Alberta’s premier marked the second reopening of the province during the COVID-19 pandemic on Tuesday.
It was a less extravagant affair than summer 2021, the first time Premier Jason Kenney announced Alberta would be rescinding most of its public health measures, speaking in Edmonton’s lush river valley with the capital city’s skyline behind him and a billboard at his side that read “Open for Summer.”
Instead, Tuesday morning, Kenney’s podium read “Open for Business” and he offered no guarantees about what COVID-19 would bring in the future.
“We have two choices here,” Kenney told reporters.
“We can either say we’re going to spend the rest of our lives in fear, waiting for a much more virulent mutation of COVID-19, or we can say with widespread population protection, we are determined to get on with our lives and that’s what Alberta’s choosing to do.”
At midnight, limits on social gatherings and large venue capacity, school and public masking requirements, and Alberta’s mandatory work-from-home order expired. Step 2 of Alberta’s reopening plan also ends the screening of youth for activities, other school requirements like cohorting, and restrictions on liquor service.
However, masking requirements will remain in place in high-risk settings, including at provincial health sites, continuing care centres and on public transit. And, anyone with COVID-19 symptoms or a positive test result must still isolate.
“We have finally turned a major corner on COVID-19,” Kenney declared.
“All of the data both here in Alberta and right across the world says that the worst of COVID is behind us and that this disease that has changed our lives in so many ways is no longer an open-ended threat to our lives and livelihoods, from all that we know today.”
On Monday, Alberta Health reported 14 more COVID-19 deaths, a total of 1,224 COVID-19 hospital patients, and 9,000 known active cases. The province’s number of COVID-19 hospital patients began to fall the second week of February, coming down from a high of 1,681 on Feb. 7. Since the start of the month, 295 Albertans have died due to COVID-19, including 40 in the past seven days, though both numbers will rise in the coming days as historical data is revised and updated.
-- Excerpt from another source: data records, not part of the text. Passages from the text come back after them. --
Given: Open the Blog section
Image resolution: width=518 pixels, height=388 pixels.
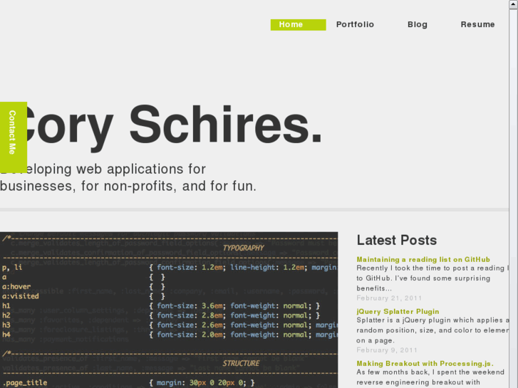Looking at the screenshot, I should (x=418, y=25).
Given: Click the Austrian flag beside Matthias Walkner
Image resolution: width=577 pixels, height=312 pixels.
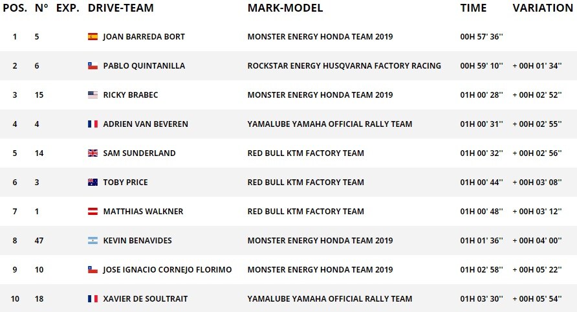Looking at the screenshot, I should (x=93, y=211).
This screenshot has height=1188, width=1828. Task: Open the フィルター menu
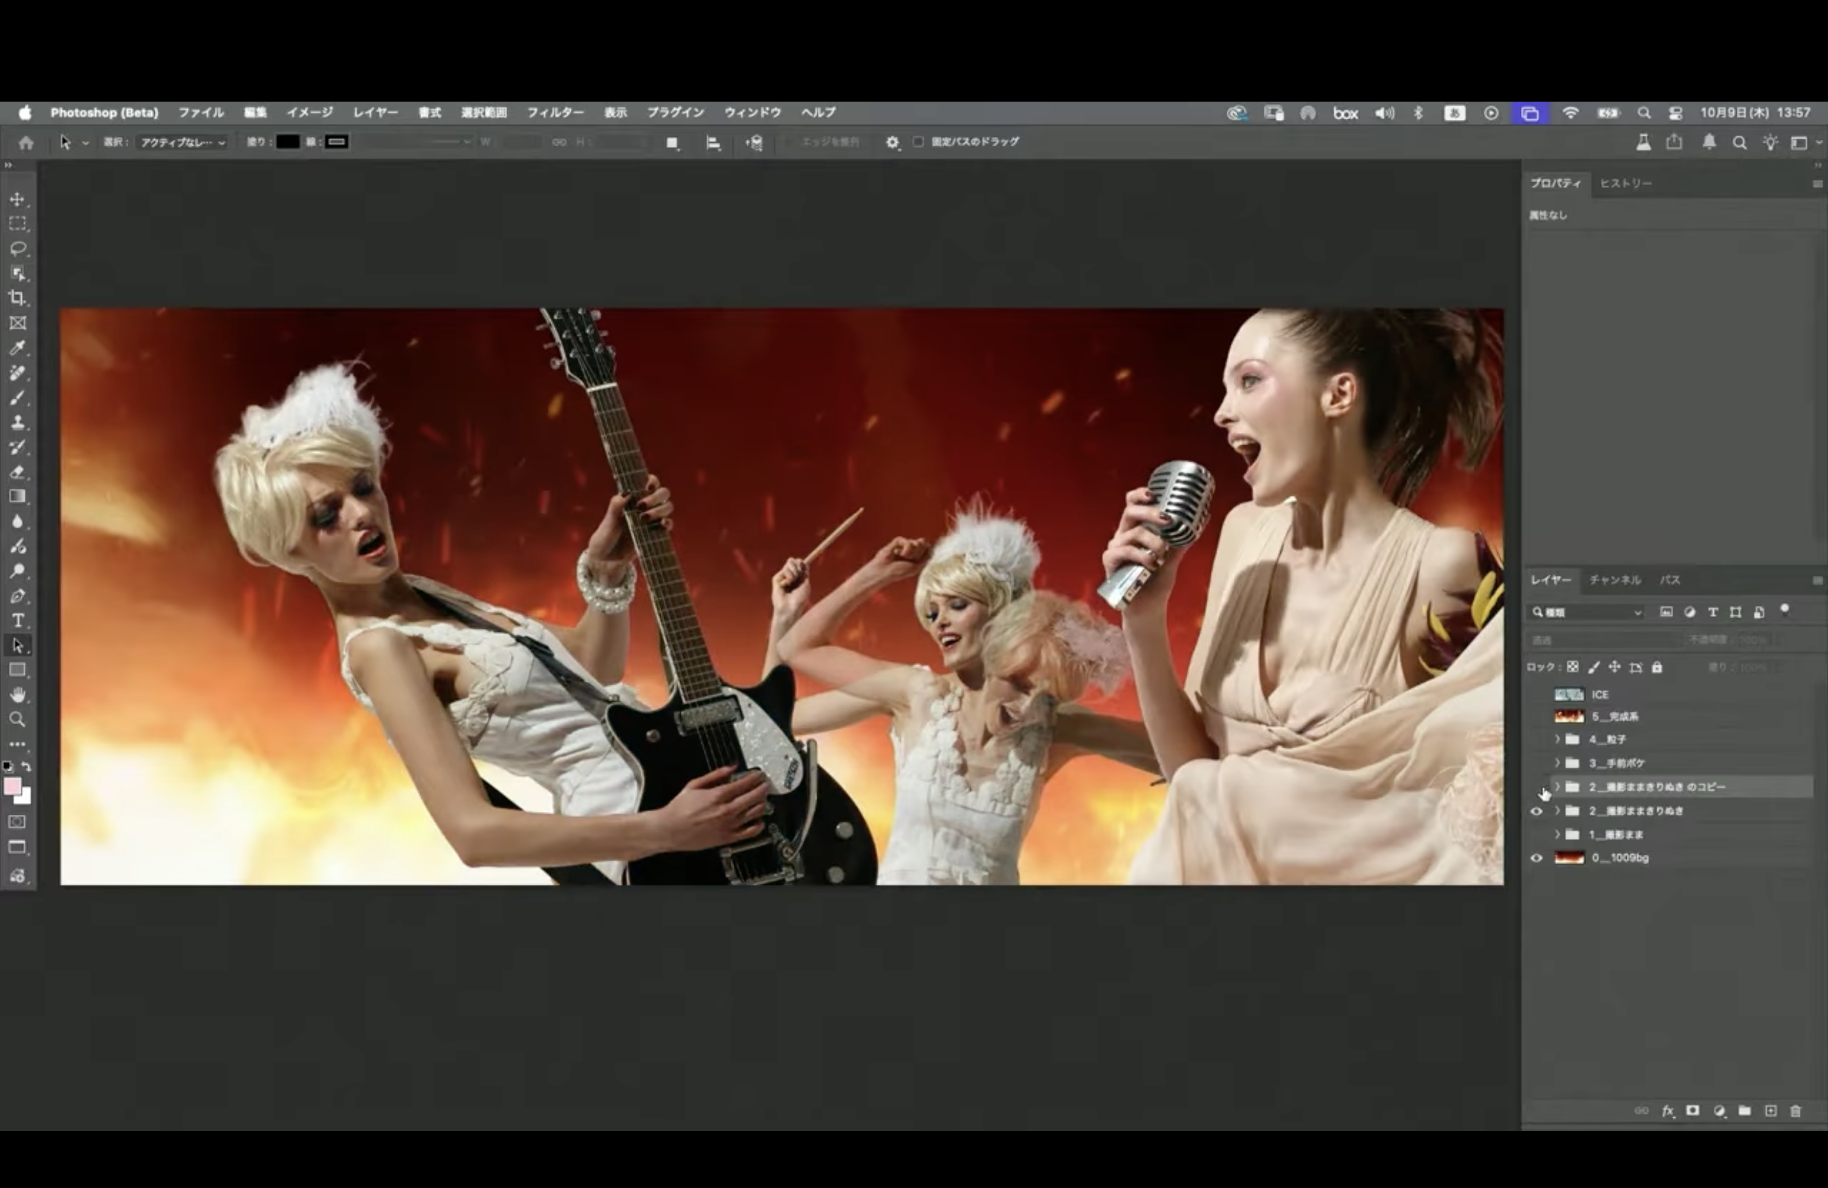click(x=555, y=113)
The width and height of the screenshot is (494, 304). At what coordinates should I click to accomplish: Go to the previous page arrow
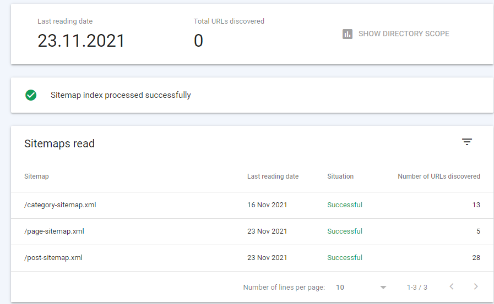(452, 286)
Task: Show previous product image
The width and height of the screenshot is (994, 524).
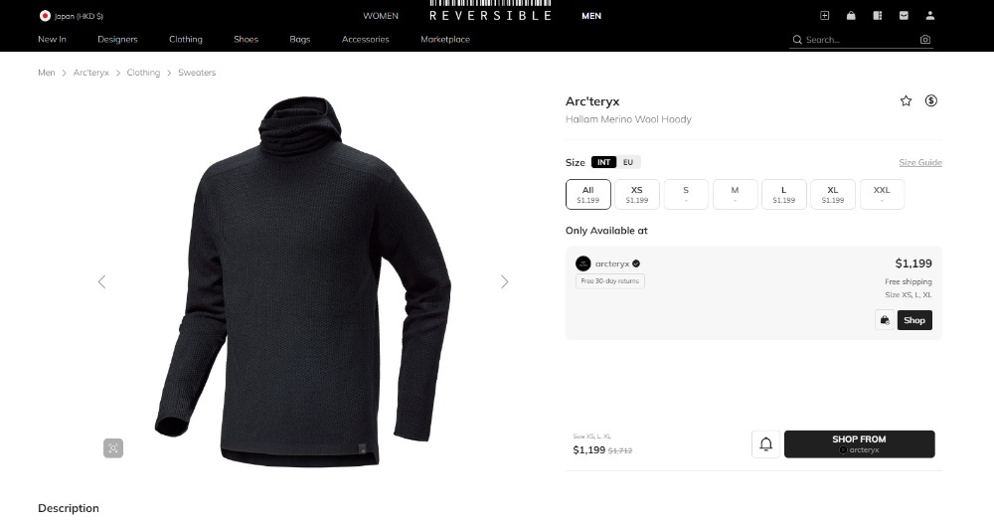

Limits to testing capacity and eligibility mean Alberta’s actual number of active cases is likely many times higher.
Kenney also revealed Tuesday his government planned to make amendments to the Municipal Government Act to prevent cities from imposing their own public health measures.
Despite provincial masking rules ending at midnight, Edmonton’s face covering bylaw is due to remain in effect until at least March 8, when council is due to debate keeping or ending it.
Kenney said he hoped to see the change legislated early next week so as “to not allow these lingering issues to be a divisive political football.”
“We certainly shouldn’t allow political science be substituted for public health science,” he said.
On June 18, 2021, Kenney and then health minister Tyler Shandro announced for the first time Alberta would lift most public health measures that Canada Day, having immunized 70 per cent of its eligible population with at least one dose of vaccine.
COVID-19 infections would rise throughout the summer, peaking in September and prompting an apology from Kenney and Alberta’s top doctor for moving too quickly.